European Shares Seen Lower As Powell Dashes Pivot Hopes

European stocks may follow Wall Street lower on Thursday after Fed Chair Jerome Powell’s comments dashed pivot hopes.

After raising interest rates by 75 basis points, Powell struck several hawkish notes in his press conference.

Powell said thinking about pausing rate increases is “very premature’ and he was not worried about “overtightening”.

Asian markets were mostly lower as the dollar and yields firmed up following Powell’s hawkish take.

Gold prices oscillated in a narrow range, while oil fell after rising sharply on Wednesday as data showed declines in crude and gasoline stockpiles in the U.S. in the week ended October 28th.

The Bank of England (BoE) announces its rate decision later today, with economists expecting a 75-basis-point hike in the Bank rate to 3.00 percent, which would be the biggest hike since 1989.

The BoE is also scheduled to release its monetary policy report that provides the monetary policy committee’s economic analysis and inflation projections.

U.K. S&P/CIPS final services Purchasing Managers’ survey results are due. The services PMI is seen at 47.5 in October, unchanged from the flash estimate, and down from 50.0 in September.

Eurostat is slated to issue euro area unemployment data. The jobless rate is forecast to remain at 6.6 percent in September.

Across the Atlantic, trading may be impacted by reaction to the reports on weekly jobless claims, service sector activity, labor productivity and factory orders.

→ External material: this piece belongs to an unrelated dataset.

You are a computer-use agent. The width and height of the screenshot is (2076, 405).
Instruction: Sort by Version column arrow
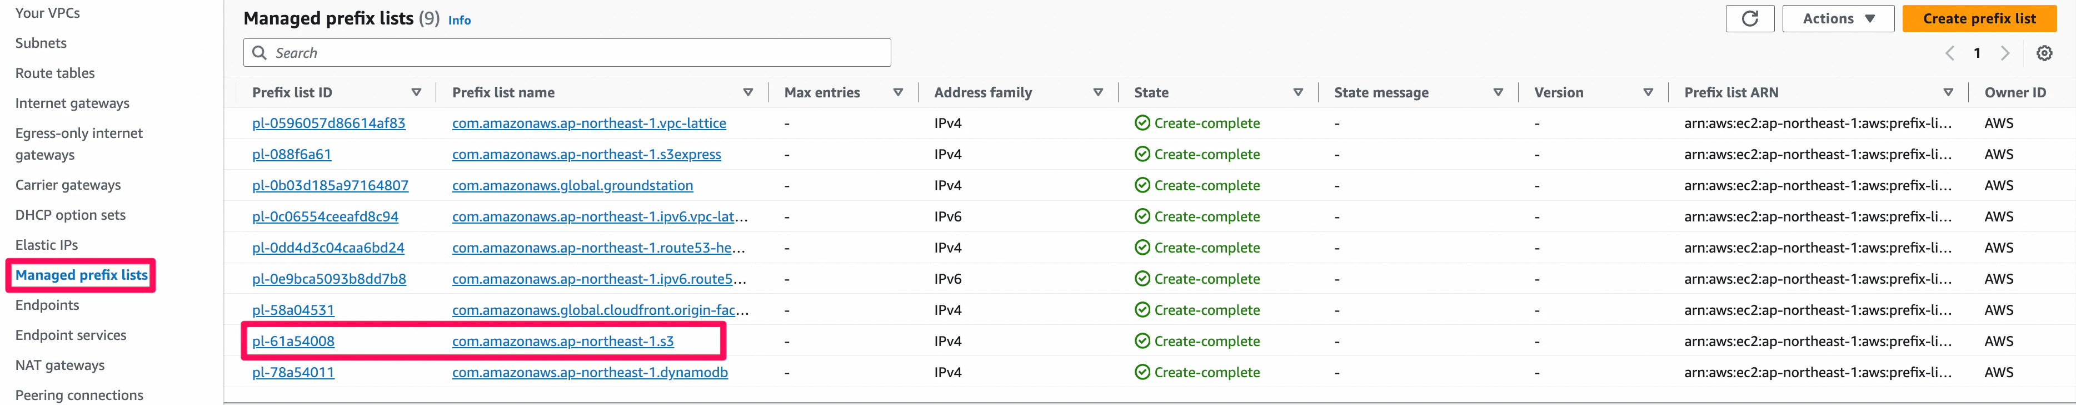1648,93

A private survey showed earlier today that China’s service sector registered a sustained slowdown in activity as efforts to curb the spread of Covid-19 continued to disrupt business operations in October.

The Caixin services Purchasing Managers’ Index fell to 48.4 in October from 49.3 in the previous month.

U.S. stocks fell sharply overnight after observers characterized Powell’s comments at the press conference as more hawkish than expected.

The Dow lost 1.6 percent, the tech-heavy Nasdaq Composite plummeted 3.4 percent and the S&P 500 slumped 2.5 percent.

European stocks dropped for the first time in three days on Wednesday ahead of the Fed decision.

The pan European STOXX 600 slipped 0.3 percent. France’s CAC 40 gave up 0.8 percent while the German DAX and the U.K.’s FTSE 100 both shed around 0.6 percent.